I stand in the check out lane and the store is busy. Really busy. They have maybe 3 lanes open out of the 15 in the store and there are employees sitting in the aisles giggling and chatting while organizing shelves. Can’t they open just one more lane? Seriously, there are about a bazillion people in line here! Finally a worker opens another lane and it’s not the “next in line” (which would have been ME) that gets to go ahead, its whatever person can push their way ahead of another and as long as you don’t make eye contact everything will be fine. Just act like it didn’t happen. Exhale. Don’t look like the annoyed foreigner today Abby. This is not how we do it in America.

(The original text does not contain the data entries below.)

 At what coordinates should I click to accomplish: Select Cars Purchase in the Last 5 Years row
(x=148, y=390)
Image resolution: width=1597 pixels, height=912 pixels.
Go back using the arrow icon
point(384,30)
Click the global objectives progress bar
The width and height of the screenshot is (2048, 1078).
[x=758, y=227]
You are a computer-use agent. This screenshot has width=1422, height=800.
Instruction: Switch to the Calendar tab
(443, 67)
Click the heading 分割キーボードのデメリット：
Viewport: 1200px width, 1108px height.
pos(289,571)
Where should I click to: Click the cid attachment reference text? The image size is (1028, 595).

Driving down the road dodging bikes, people, potholes, pigs, dogs, chickens, and the occasional drunk man. I think I could make an awesome video game based on traffic here. If you make it through the course without getting stopped by a drunk man demanding money, or without hitting a pig and having to pay several hundred dollars for it, you win! It would be a great hit.
Helmets. You would think racing in and out of traffic while carrying your wife and baby on the back of your motorcycle could at least be a little bit safer if you were wearing the helmets you are holding under your arm, but maybe just having them there will magically give you extra safety. This is not how we do it in America.
As this New Year starts I realize despite the crazy ways they do things (or DON’T do things) here, I am learning to love this country, especially Papua where we have found ourselves these last 6 months.
Though it pretty much looks like someone spit blood everywhere you go (from the betel nut they chew and spit), and it is so hot some days that I want to live in Antarctica, I do love this place. It is beautiful. From the people who live along the shores of the ocean and lakes to the ones who live on the mountains and deep in the jungles, there is a distinct richness to Papua.
God is doing things here. I am so encouraged by the men and women we see and hear speak in our church, who have been strongly encouraging the believers to raise their children in the Word and not forsake the next generation who will one day lead Papua. Who challenge the congregation to live according to their position in Christ – FREE from sin and fear! I am excited to see what God does here in the next few years, starting with this one, 2015! Our plans really are not our own, the Lord directs our steps. We are learning this first hand as we see doors close and new ones open. I am excited to see what God teaches us and how he will direct us in this next year. May God use our frailty to demonstrate His might. Happy New Year!!!